Working remotely can provide the comforts of home, but it can also cause discomfort in your head, neck and wrists if you’re not careful. Dr. Drew Schwartz, a chiropractor for Cleveland Clinic, said to help prevent that, first make sure you are sitting in your chair properly.
“Sitting with our back all the way to the back rest and having that at 100/110 degrees is so much better than sitting straight up because it offloads the discs, the facets, and it takes a lot of the strain off those paraspinal muscles, or like the big meaty muscles of the back that hold us up all day,” Schwartz said.
While you may be comfy on your couch or working out of bed, these provide no support and doing so may leave you feeling tight, stiff or achy. In addition, a poor workspace may cause numbness or tingling in the hands, or even headaches by the end of the day.
For overall work performance, look for a chair that is highly adjustable and has a mesh back for breathability. It’s important the chair fits you. And if you are shorter, get a footrest.
To avoid neck pain, your head should be upright. You can use a laptop stand or books to bring your computer to eye level and pair it with an external keyboard for proper wrist positioning.
“If I’m getting numbness and tingling that I haven’t had before, if I’ve had numbness and tingling and now it’s getting even worse, if I’m having headaches that are always towards the end of the day or having tightness in my back that’s always towards the end of the day, that tells me that there’s some ergonomic issues going on and contributing to that pain,” Schwartz explained.
Most importantly, don’t forget to take multiple breaks for spinal mobility. Simple stretches will help keep blood flowing to the muscles. Moving throughout the day is the key to better performance and overall health.

▶ _To do_
1 > In the remote-work ergonomics article, what should a shorter person get?
2 > Retype the stretch of the remote-work ergonomics article from "For overall work" through "get a footrest.".

▶ _Supplied material_
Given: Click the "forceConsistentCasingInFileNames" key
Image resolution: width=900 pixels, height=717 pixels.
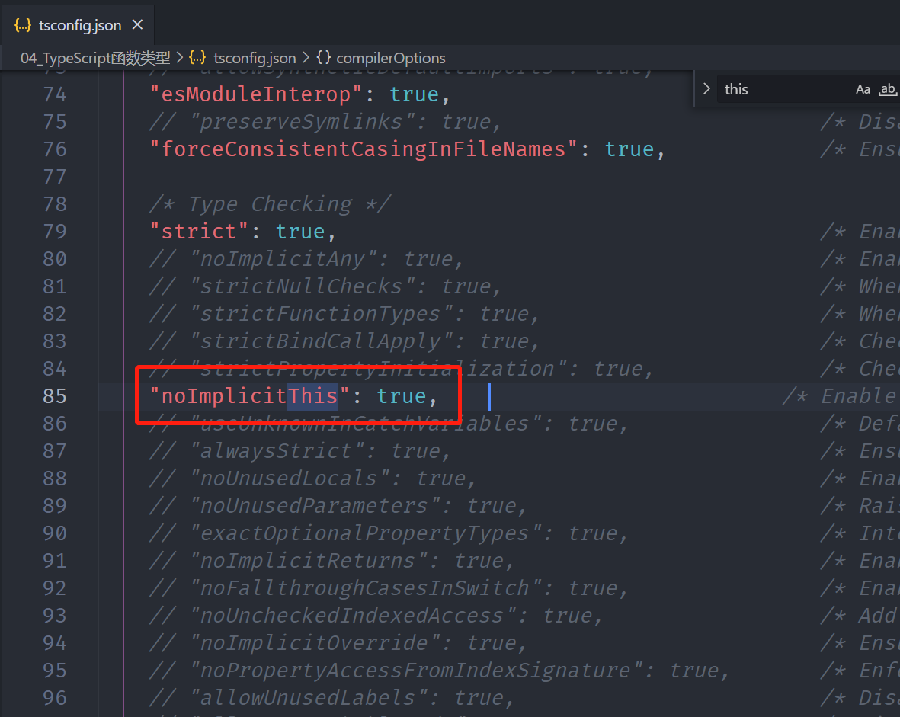Looking at the screenshot, I should coord(364,149).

▶ _Solutions to the problems_
1 > A footrest.

2 >
For overall work performance, look for a chair that is highly adjustable and has a mesh back for breathability. It’s important the chair fits you. And if you are shorter, get a footrest.